Tuesday, 30 June 2009

Time to walk a tightrope: Religion.

Before I start this out, I should probably share my own religion with you guys: I would say that I am an agnostic; I have no strong feelings one way or the other to any one faith.

But in Korea, the word agnostic is as alien as gadzooks or antidisestablishmentarianism. And here's why: Korea is one of the only countries in the world to "self-evangelise"i.e.: to convert itself to Christianity without outside help. And now that they've done it they're hellbent on getting everyone else to do the same.

So what does this mean in the real world? Well, there are hordes of Ajummas and Ajussis in the subways and streets handing out free packs of tissues to foreigners with directions and a little map to the nearest church. Not so different from home, I hear you cry. And you'd be right-many was the time in Newcastle where I would be stopped by Mormons. The only problem is that these guys are far, FAR more determined to get you to sign up, and exploit the fact that you probably don't know enough Korea to tell them to go away in a respectful manner. They will follow you through the subway, through the streets and occasionally to your building.

And it hasn't stopped since I moved to my new town. Last week, I was accosted 3 times by Koreans with a very impressive grasp of English who deduced that I worked in a hagwon and proceeded to tell me how evil and sinful the Korean education system is. Normally, I'd agree-the amount of pressure put on my students is epic-but the fact they were using this as a springboard for their own ideas, and not as a cause in itself, was what turned me off. Not to mention the irony that it is the self-same system which allows them to be bilingual; an impressive talent in anyone's book. I eventually gave them my old phone number and caught the bus.

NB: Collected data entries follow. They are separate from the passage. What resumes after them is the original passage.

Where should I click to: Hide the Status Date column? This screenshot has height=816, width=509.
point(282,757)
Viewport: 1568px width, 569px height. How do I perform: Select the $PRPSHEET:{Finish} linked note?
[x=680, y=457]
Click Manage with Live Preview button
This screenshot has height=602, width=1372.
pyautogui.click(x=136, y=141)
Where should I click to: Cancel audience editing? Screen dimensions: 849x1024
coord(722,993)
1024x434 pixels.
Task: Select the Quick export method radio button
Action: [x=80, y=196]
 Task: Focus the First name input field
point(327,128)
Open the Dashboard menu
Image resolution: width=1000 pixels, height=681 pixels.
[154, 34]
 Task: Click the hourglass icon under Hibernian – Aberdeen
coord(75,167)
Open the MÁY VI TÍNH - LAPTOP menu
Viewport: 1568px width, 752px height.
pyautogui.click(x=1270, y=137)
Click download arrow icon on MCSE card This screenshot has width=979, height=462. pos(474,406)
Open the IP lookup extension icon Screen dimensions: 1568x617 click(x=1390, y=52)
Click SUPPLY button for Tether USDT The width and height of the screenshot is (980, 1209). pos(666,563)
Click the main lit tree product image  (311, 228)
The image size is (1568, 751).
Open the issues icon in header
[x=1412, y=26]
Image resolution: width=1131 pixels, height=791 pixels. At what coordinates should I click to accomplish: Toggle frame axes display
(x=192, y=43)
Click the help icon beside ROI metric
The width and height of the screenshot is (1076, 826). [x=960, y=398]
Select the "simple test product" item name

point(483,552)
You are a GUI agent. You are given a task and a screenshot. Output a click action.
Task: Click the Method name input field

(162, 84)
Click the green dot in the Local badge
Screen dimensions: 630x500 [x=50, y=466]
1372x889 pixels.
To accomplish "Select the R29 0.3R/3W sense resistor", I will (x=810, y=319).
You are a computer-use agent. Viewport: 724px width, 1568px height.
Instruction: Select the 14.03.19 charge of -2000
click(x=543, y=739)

This week at work I have been bouncing between schools to cover other classes in my break periods. Meaning I'm working my classes, and 40% of another teacher's (the other 60% is covered by her campus-frankly I don't know how they manage), whilst trying to juggle phone calls to my students. This makes me a saaaaaaaad panda.

Wednesday, 17 June 2009

Tired, hungry, bored, thirsty, hungry and tired.

So I'm approaching the end of my fourth month in Korea, and I can't help but feel that I've been wasting my free time.

Sure, I've been to fortresses, palaces and Korea's answer to Blackpool, but I feel as if there is so much more that I could be doing than just sleeping in, teaching and drinking on the weekend. Which is part of the reason that I have decided to stay in Korea when my summer break rocks around at the end of next month. The fact that all my friends will be in a booze induced haze in the Phillippines because they have their holiday a week before is also a major factor.

But the fact remains, I need to get the flock out of the cities. Hopefully my upcoming white water rafting trip will give me an opportunity to see some of Korea's apparently beautiful countryside.

Monday, 8 June 2009

The BNP and other animals.

So I know I decided to keep this blog to document my ramblings on Korea, but there's something a bit closer to home that I feel needs to be discussed. That's right: Elections.

Before I continue, I should point out that I was born too late to register in 2005 and I haven't voted in the recent European elections for obvious, geographical reasons. Now I'm not sure why, but England seems to have a track record of political apathy. People are of the mind that "my vote can't make a difference". However, the rise of the neo-fascist BNP should hopefully put that dangerous thinking to bed. I don't care how they package themselves: THE BNP ARE RACISTS AND NO AMOUNT OF "NICE LANGUAGE" WILL CHANGE THAT. They are a party who seek to maintain the purity of the white race and see minorities as sub-human. They exploit the fears of the silent majority to their own bigoted ends.

And, thanks to those who stayed at home in protest at the expenses hooha (Nice protest guys!), their leader has been elected to the European Parliament with just 10% of the popular vote. 10%. And to add insult to injury, this has happened in the county which I call home. For the first time ever, I am ashamed to say that I come from Yorkshire.

I don't know, maybe this is a blessing in disguise, and we've given Nick Griffin enough rope to hang himself. Hopefully he'll expose himself as the hate-monger he is.

Back to domestic news-one week into work and it's going fairly well. I am teaching three out of four slots every day, but I don't have to prep the lessons like I did back at the old place. The new teachers are all pretty cool too-my boss is English so I don't feel quite so "special" anymore. We have a new teacher who is currently under isolation and should be joining us at the end of the month.

North Korea have finally shut their noise holes, foreign teachers are still treated with total suspicion after the government singled us out as modern day Typhoid Marys, and I sent home 1,000,000 won (at least I sent it-if it makes it into my bank account is another story) so now I feel better about my finances at home.